**Page text:**
===============
The expedition began in June 1913, when its flagship vessel, the Karluk, set sail from Victoria, captained by Newfoundlander Robert Bartlett, who’d been a member of American explorer Robert Peary’s three Arctic expeditions between 1898 and 1909. After a brief stop in Nome, Alaska, the Karluk was to rendezvous with two other ships assigned to the Southern Party and establish a base at Herschel Island, off the Yukon coast, but the Karluk never arrived. Two months after leaving Victoria, the ship was locked in by ice, trapping Bartlett and the rest of the Northern Party.
In September 1913, Stefansson and five others left the Karluk to hunt caribou. When they returned, the ship was gone, presumably sunk. However, it had simply moved with the drifting pack ice. The Karluk would spend nearly four months at the mercy of the wind and the currents before its Victrola was heard for the last time on Jan. 11, 1914 (see “The CAE ’s human touch” below).
It was an inauspicious beginning for the expedition, but the loss of the Karluk didn’t dampen Stefansson’s ambitions. He arranged for more ships and supplies and hired more men so that the Northern Party could continue its work. Over the next five years, the men journeyed across the western Arctic, discovering four new islands (Brock, Borden, Meighen and Lougheed), correcting mapping mistakes made by previous expeditions and conducting soundings of the ocean floor, which enabled the preliminary mapping of the continental shelf.
Anderson’s Southern Party, meanwhile, proved to be just as successful. By the time its mission ended in 1916, they not only had completed mapping the Arctic coast from Alaska to Bathurst Inlet but had also collected thousands of samples and artifacts — everything from animal, plant and fossil specimens to tools and weapons used by the Copper Inuit and other cultures — and had accumulated about 4,000 photographs and 2,700 metres of film.
One hundred years later, much of what was documented and collected can still be seen. Although the Canadian Museum of Civilization’s year-long exhibition on the CAE ended in April 2012, archival photos and films can still be viewed online, and the museum currently has a smaller version of the exhibition touring across Canada until early 2014. But Gray believes that the CAE deserves even more attention — perhaps nothing so dramatic as a film about the Karluk disaster, but at least something that rivals the lavish attention the search for Sir John Franklin’s ships, the Erebus and Terror, received last summer, both of which were lost during his 1845 quest to discover the Northwest Passage.
“It’s not as old, and it’s not the same story,” says Gray. “But this has everything in it, from birth, marriage and death to adventure and discovery — and it’s the human story of the people who were part of the expedition that’s most exciting.”
===============
**Record excerpts:**

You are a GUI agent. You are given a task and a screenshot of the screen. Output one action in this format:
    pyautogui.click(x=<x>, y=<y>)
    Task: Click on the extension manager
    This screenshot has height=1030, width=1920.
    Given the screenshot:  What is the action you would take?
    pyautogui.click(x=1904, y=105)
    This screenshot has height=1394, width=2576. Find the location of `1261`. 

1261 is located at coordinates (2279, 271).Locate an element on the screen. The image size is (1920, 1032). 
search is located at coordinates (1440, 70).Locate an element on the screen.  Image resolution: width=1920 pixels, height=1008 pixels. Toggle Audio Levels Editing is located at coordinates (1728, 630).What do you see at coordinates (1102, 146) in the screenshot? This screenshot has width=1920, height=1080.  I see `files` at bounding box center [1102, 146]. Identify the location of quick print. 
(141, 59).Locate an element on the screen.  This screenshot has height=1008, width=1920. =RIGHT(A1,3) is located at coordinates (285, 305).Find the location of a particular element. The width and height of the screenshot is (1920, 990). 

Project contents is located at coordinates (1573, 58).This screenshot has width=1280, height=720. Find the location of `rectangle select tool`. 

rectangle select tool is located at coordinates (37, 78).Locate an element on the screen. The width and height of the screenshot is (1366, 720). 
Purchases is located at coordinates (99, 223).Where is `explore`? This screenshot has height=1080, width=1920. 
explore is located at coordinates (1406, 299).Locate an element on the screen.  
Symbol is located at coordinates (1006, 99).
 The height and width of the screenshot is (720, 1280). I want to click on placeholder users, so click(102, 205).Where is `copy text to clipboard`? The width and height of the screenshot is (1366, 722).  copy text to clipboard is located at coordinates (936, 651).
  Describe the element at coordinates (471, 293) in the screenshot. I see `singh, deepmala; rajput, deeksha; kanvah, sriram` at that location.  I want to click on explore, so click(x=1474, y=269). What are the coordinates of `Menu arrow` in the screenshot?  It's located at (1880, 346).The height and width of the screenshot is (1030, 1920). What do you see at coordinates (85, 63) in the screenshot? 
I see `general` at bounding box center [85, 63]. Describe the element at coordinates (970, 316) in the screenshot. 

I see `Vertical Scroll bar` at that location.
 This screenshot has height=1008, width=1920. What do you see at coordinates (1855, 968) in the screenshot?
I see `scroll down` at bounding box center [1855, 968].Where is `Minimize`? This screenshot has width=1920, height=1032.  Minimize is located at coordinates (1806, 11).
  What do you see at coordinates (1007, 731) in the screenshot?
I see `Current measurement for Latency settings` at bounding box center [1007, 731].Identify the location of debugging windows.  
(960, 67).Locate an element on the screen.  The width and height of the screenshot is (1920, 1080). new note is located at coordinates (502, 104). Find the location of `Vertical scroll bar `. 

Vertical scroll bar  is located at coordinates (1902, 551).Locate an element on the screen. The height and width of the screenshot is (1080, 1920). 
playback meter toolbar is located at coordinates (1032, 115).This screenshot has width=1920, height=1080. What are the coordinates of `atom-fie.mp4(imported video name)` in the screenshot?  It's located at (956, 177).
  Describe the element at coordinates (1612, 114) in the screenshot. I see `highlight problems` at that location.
===============
**Things to do:**
1. Answer these questions using the expedition text:
(a) Who captained the Karluk?
(b) Which four new islands did the Northern Party discover?
(c) In what year did the Southern Party's mission end?
2. Reproduce the stretch of the expedition text from "One hundred years" through "the Northwest Passage.".
3. According to the expedition text, why did Stefansson arrange for more ships and supplies and hire more men after the Karluk was lost?

**Answers for the tasks:**
1.
(a) Robert Bartlett, a Newfoundlander.
(b) Brock, Borden, Meighen and Lougheed.
(c) 1916.

2.
One hundred years later, much of what was documented and collected can still be seen. Although the Canadian Museum of Civilization’s year-long exhibition on the CAE ended in April 2012, archival photos and films can still be viewed online, and the museum currently has a smaller version of the exhibition touring across Canada until early 2014. But Gray believes that the CAE deserves even more attention — perhaps nothing so dramatic as a film about the Karluk disaster, but at least something that rivals the lavish attention the search for Sir John Franklin’s ships, the Erebus and Terror, received last summer, both of which were lost during his 1845 quest to discover the Northwest Passage.

3. He did it so that the Northern Party could continue its work. The loss of the Karluk hadn't dampened his ambitions for the expedition.